Wyse Technology was founded in 1981 by Garwing Wu, Bernard Tse, and Grace Tse. The company became famous in the 1980s as a manufacturer of character terminals. Most of these terminals can emulate several other terminal types in addition to their native escape sequences. These terminals were often used with library card catalogs such as Dynix. In 1983, Wyse began shipping the WY50, a terminal that was priced some 44 percent lower than its nearest competitor. It became their first big-selling product, and had a larger screen and higher resolution than competitor products at the time. Following the WY50 was the WY60, the best-selling general purpose terminal of all time. In addition to standard character-mode operation, the WY60 supported box graphics that could be used to produce more attractive displays. The Wyse 99GT and 160 terminals added graphical capability through Tektronix 4014 emulation. The WY325 and 375 models added color support with Tektronix graphics.

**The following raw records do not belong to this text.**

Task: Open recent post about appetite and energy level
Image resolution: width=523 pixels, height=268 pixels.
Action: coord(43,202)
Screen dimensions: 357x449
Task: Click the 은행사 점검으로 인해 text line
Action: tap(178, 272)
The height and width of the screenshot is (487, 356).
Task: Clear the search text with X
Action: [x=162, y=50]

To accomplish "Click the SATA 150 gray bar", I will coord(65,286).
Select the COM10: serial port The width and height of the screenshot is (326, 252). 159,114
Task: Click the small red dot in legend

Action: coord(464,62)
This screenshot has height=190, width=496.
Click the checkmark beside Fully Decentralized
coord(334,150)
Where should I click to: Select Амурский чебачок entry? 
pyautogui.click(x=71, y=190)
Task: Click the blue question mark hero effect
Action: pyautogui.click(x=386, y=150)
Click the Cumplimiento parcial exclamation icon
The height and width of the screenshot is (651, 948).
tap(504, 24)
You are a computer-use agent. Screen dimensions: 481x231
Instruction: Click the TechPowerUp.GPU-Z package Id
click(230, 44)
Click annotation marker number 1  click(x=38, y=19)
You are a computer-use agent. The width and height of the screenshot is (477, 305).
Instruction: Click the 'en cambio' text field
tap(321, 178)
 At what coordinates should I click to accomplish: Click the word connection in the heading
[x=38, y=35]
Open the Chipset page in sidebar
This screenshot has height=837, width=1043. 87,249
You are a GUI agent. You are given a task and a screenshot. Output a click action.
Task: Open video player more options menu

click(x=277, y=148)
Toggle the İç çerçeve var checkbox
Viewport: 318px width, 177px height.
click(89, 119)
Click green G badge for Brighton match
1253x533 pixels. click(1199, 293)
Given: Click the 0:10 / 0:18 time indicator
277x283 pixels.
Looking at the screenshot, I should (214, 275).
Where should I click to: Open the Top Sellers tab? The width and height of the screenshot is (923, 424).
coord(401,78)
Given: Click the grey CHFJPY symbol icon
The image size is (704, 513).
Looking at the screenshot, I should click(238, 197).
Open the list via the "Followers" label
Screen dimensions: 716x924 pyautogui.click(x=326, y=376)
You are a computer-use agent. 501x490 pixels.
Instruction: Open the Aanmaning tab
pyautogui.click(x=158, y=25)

In 1984, Wyse entered the personal computer marketplace. The first of these was the Wyse 1000, a computer based on the Intel 80186 (which did not see huge volumes because its integrated hardware was incompatible with the hardware used in the original IBM PC). Next came the WYSEpc, an IBM-compatible computer based on the 8088 processor, which had a good following due to its slim-line design. Later, Wyse introduced personal computers compatible with the IBM PC/AT based on the 80286 and 80386, which were top sellers. Wyse sold through 2-tier distribution, which limited growth in the late 1980s as mail order companies like Dell and Gateway entered the marketplace. In 1984 Wyse became one of the leaders in the general purpose text (GPT) terminal industry and on August 17, 1984, went public on the New York Stock Exchange. In the following years, Wyse added the PC product line Wyse pc3216. The Wyse 3216 was based on Intel's newest 386 chip. It sold for $1,500 less than a comparable Compaq DeskPro, $2,000 less than an IBM System 80, and performed at a higher speed than both. In 1989, Wyse developed LAN-attached communication devices.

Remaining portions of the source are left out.